Oei applied to the commission for a review of the executive director's decision to block his driver's licence. After a hearing, a panel of the BCSC announced Friday that it had decided to uphold the decision.
The panel noted that this was the first time it had been asked to review such a decision since changes to the provincial Securities Act allowing the BCSC to block licence renewals came into effect last year.
In seeking to quash the executive director's decision, Oei argued that he needs a driver's licence so he can serve as an emergency driver for his elderly father. He also argued that losing his licence would limit his ability to get a better job, and therefore his ability to pay his fines.

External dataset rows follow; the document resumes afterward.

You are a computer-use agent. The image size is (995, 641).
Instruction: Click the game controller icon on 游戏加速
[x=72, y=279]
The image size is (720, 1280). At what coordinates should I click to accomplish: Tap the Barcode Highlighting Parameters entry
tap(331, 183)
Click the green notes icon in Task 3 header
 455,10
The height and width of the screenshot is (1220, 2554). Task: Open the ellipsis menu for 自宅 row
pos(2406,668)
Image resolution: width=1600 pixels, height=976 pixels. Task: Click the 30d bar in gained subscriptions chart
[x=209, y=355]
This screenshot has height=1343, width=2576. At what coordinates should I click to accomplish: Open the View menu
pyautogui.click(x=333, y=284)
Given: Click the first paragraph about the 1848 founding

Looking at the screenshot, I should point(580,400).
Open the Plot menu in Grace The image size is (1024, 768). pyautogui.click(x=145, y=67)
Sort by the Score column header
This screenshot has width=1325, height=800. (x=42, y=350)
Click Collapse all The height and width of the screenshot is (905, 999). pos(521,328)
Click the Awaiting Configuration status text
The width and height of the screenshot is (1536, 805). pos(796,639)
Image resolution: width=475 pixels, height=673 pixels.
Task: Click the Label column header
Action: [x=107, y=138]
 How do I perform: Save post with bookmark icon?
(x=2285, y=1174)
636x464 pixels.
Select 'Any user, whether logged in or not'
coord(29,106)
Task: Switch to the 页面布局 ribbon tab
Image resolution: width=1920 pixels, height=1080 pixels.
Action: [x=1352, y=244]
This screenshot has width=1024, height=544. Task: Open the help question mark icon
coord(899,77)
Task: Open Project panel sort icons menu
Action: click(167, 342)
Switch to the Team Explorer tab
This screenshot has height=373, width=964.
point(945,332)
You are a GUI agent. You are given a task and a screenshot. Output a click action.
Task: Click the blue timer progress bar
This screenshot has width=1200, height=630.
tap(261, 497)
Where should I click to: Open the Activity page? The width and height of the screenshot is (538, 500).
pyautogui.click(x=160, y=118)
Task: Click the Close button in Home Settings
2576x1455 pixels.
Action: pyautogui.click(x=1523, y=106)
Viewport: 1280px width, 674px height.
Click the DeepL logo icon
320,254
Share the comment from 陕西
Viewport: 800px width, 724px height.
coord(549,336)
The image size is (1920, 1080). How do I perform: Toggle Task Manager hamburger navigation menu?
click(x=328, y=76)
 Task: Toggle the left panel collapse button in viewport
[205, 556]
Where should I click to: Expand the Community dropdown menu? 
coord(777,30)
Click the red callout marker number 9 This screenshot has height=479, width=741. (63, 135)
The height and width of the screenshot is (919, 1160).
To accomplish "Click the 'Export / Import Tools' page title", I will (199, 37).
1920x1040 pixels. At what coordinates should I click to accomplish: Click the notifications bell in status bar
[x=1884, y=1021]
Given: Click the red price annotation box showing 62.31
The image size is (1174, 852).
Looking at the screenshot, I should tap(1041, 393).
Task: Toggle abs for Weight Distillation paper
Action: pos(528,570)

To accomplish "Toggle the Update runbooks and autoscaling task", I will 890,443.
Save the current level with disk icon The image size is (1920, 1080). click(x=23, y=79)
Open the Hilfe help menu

Oei told the panel that he cannot pay the commission anything at the moment, and submitted T4 slips showing earned income of roughly $7,000 in 2020 and $12,400 last year. He also referred the panel to a Supreme Court of Canada decision that struck down a similar law in Alberta and questioned whether the BCSC actually has the authority to prohibit him from maintaining a driver's licence.
On the question of legality, the panel rejected Oei's argument, noting that the Alberta law included a provision that would have maintained the province's right to withhold driver's licences even if debts had been discharged in a federal bankruptcy proceeding. That provision, according to the panel, was what led the federal court to strike down the Alberta law.
The B.C. law contains no such provision.
As for Oei's other arguments, the panel agreed with the executive director that inconvenience "is not (a) sufficient reason to not issue the notice to ICBC" blocking Oei from receiving a licence.
"Inconvenience is the expected outcome of the statutory provisions," the panel wrote, summarizing the executive director's argument.
"The purpose of those provisions is to provide to the executive director a mechanism to assist with financial collections. It is in the public interest to give effect to those provisions."
The panel also made note of the fact that Oei would not have to pay the money he owes in full to restore his driving privileges. The Securities Act allows the executive director to rescind a direction to ICBC at his discretion upon entering into a payment agreement with a person who owes the BCSC money.
"The applicant has neither paid any part of the very significant amounts that remain outstanding nor made any proposal for a payment plan," the panel wrote.
"We note that the applicant continues to show no remorse or responsibility for his role in the fraud and misappropriation in this matter and, through his own acts and words, makes clear that he has failed to accept the original findings and decision of the panel."
Oei told the panel he does not currently own a car. During the time that he was involved in raising the funds from the investors, Oei drove a Bentley, according to the commission's original decision against him.